The sample types of the sample images can comprise positive sample types and negative sample types, and the sample images of the positive sample types comprise human face regions with quality scores meeting preset conditions. The training sample set may include at least one positive-going sample image and at least one negative-going sample image, divided according to sample type. The negative sample images may include low quality face images and non-face images.

And taking at least one sample image in the training sample set as input data of the face detector to obtain a face detection result associated with each sample image in the at least one sample image. The face detection result for each sample image includes a classification prediction probability and face frame prediction coordinates.

A classification loss value associated with each sample image may be determined based on the classification prediction probability associated with each sample image and a preset classification target probability. And determining a face frame coordinate regression loss value associated with each sample image according to the face frame prediction coordinate associated with each sample image and a preset face frame target coordinate. The classification target probability and the face box target coordinate may be true values obtained by manual labeling, and the classification target probability may include 0 or 1, for example.

Illustratively, a Softmax (normalized exponential) function may be used to act on the fully-connected feature representation layer in the face detector, and in each iteration of the iterative training, a classification prediction probability for the sample image may be output from sample image features associated with the sample image using the Softmax function. And calculating a difference value between the classification prediction probability and a preset classification target probability through a Softmax Loss function to obtain a classification Loss value associated with the sample image.

In each iteration of the iterative training, face frame prediction coordinates for the sample image may be output from sample image features associated with the sample image using a SmoothL1 (smoothed norm) function. And calculating the difference value between the predicted coordinates of the face frame and the target coordinates of the preset face frame through a SmoothL1 Loss function to obtain the regression Loss value of the coordinates of the face frame associated with the sample image.

And calculating a classification loss evaluation value associated with the corresponding sample image according to the classification loss value associated with each sample image and the face frame coordinate regression loss value. The classification Loss evaluation value Loss associated with the sample image may be expressed as, for example, L ═ L_cls+μL_c，L_clsRepresents the classification loss value, L_cAnd the regression loss value of the coordinates of the face frame is represented, and mu represents a preset weight coefficient.

The face detector is subjected to back propagation by utilizing the weighted sum of the loss values associated with the sample image, so that the accuracy and recall rate of the trained face detector are favorably ensured, and the robustness of the face detection is favorably improved.

And determining a target loss evaluation value for adjusting the model parameters of the face detector according to the sample type and the classification loss evaluation value of each sample image. And adjusting the model parameters of the face detector based on a back propagation algorithm and a gradient descent algorithm according to the target loss evaluation value to obtain the adjusted face detector.

For example, a first preset proportion of the highest-value classification loss evaluation value may be used as the target loss evaluation value for adjusting the model parameters of the face detector according to the classification loss evaluation value associated with at least one forward sample image.

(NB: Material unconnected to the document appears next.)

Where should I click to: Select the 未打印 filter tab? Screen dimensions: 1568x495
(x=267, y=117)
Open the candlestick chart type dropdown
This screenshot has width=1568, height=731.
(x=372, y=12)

And taking the classification loss evaluation value with the largest value in a second preset proportion as a target loss evaluation value for adjusting the model parameters of the face detector according to the classification loss evaluation value associated with at least one negative sample image.

By the embodiment of the disclosure, at least one sample image in the training sample set is used as input data of the face detector, and a face detection result associated with each sample image in the at least one sample image is obtained; determining a classification loss evaluation value associated with each sample image according to the face detection result; determining a target loss evaluation value for adjusting model parameters of the face detector according to the classification loss evaluation value and the sample type of each sample image; and adjusting the model parameters of the face detector based on the target loss evaluation value to obtain the adjusted face detector. The sample types of the sample images comprise a positive sample type and a negative sample type, and the sample images of the positive sample type comprise a human face area with quality scores meeting preset conditions.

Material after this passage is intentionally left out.